La devaluación post PASO permitió que se licuaran pasivos en pesos y la cancelación anticipada de un REPO con bancos privados, así como el cierre de los mercados que no permitió tomar nuevas deudas, lograron que el stock de deuda pública se reduzca en unos 30 mil millones de dólares. Pero, según in informe de la consultora Ecolatina, la contraparte del efecto de la devaluación sobre la deuda, que ya alcanzo los 300 mil millones de dólares, fue un aumento en la proporción entre deuda y PBI, logrando que ya supere el 90%.
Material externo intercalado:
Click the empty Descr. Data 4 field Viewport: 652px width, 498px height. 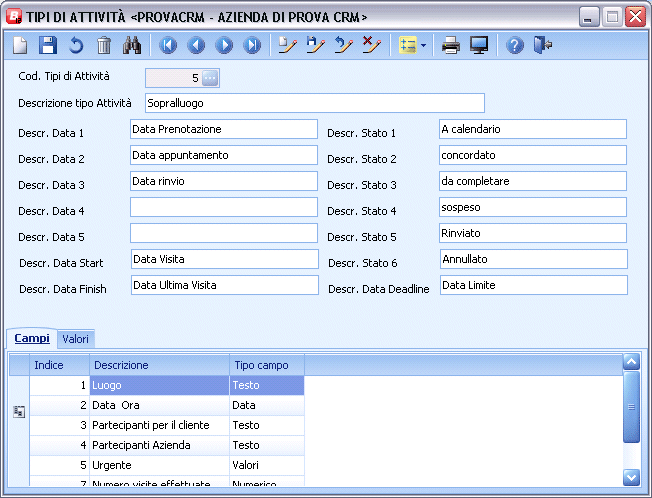coord(223,207)
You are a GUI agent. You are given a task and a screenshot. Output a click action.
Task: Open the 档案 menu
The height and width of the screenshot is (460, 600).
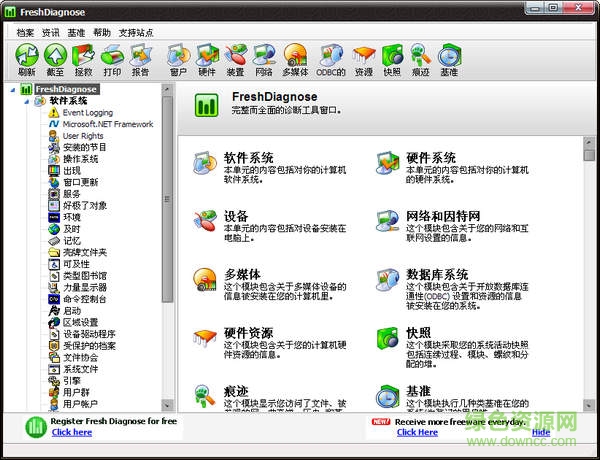(x=25, y=32)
En 2018 la deuda pública nacional creció 3,5% (11 mil millones de dólares), pero su relación con el PBI pasó desde el 56,6% de fines de 2017 al 86,2%, por la violenta devaluación del peso de ese año debido a un aumento del dólar de 107%. La caída del valor del peso hace que el conjunto del PBI disminuya en su medida en dólares.
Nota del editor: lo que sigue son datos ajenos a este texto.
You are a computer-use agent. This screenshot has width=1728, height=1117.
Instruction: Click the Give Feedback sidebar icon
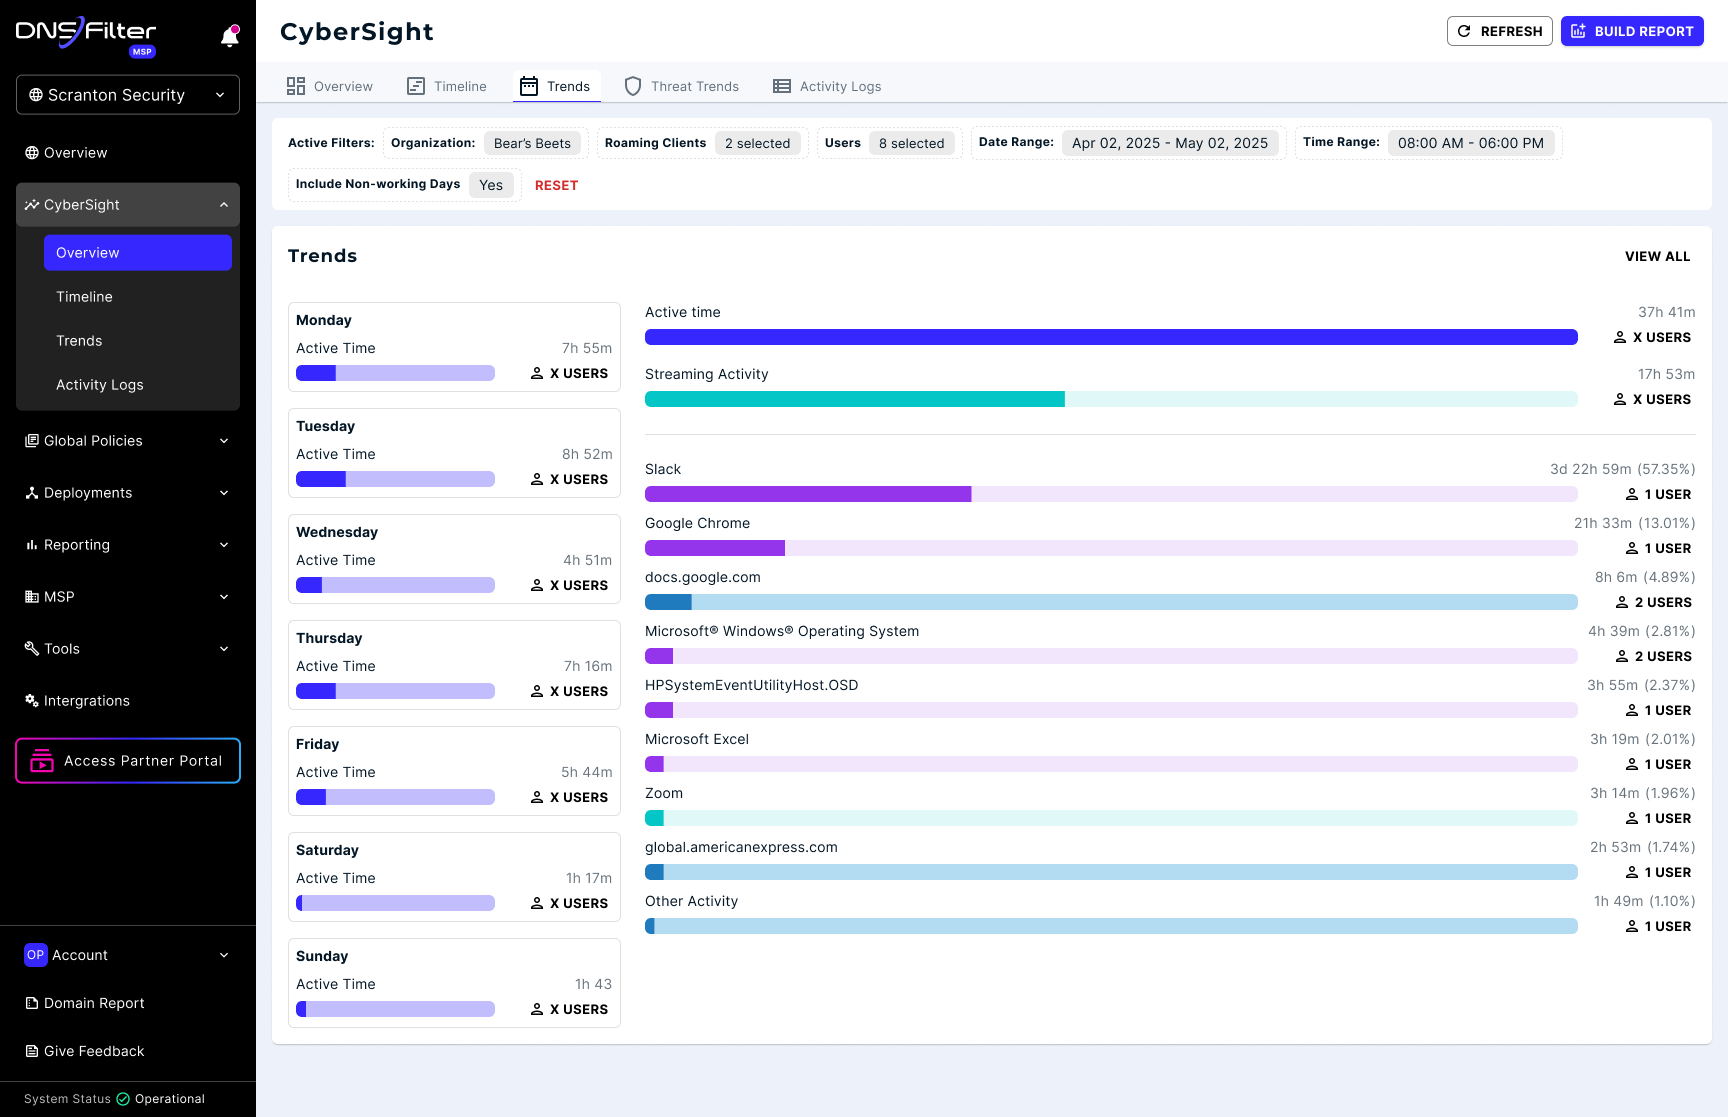tap(32, 1051)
En el primer semestre de este año la deuda pública creció apenas en 5 mil millones de dólares (1,5%), también sin registrar grandes impactos sobre el cociente deuda-PBI. Según Ecolatina: “El cociente entre pasivos del Sector Público Nacional y PBI tampoco sufrió sobresaltos, y cerró la primera mitad del año en 80,7”.
Pero la nueva devaluación tras la debacle electoral del oficialismo en las PASO llevó a la deuda a superar la barrera del 90%. El informe de la consultora explica: “Esta nueva crisis cambiaria y financiera deterioró sensiblemente la posición de liquidez y solvencia del Sector Público Nacional, jaqueando el cumplimiento en tiempo y forma de los compromisos asumidos, especialmente de aquellos en moneda extranjera. Al momento, esto ya se materializó en el reperfilamiento de las letras del Tesoro con inversores institucionales”
El informe analiza luego las perspectivas de renegociación de deuda, más allá del polémico “reperfilamiento” propuesto por el Gobierno: “Algo complejo al considerar el grado de atomización de éstos y las diferencias entre sus activos: bonos bajo legislación local o internacional, con o sin cláusulas de acción colectiva, etc.”. Y concluye: “Deberán alinearse varios planetas para que nuestro país pueda honrar sus deudas en tiempo y forma. De lo contrario, una nueva reestructuración será inevitable, esta vez probablemente con quita de capital e intereses”.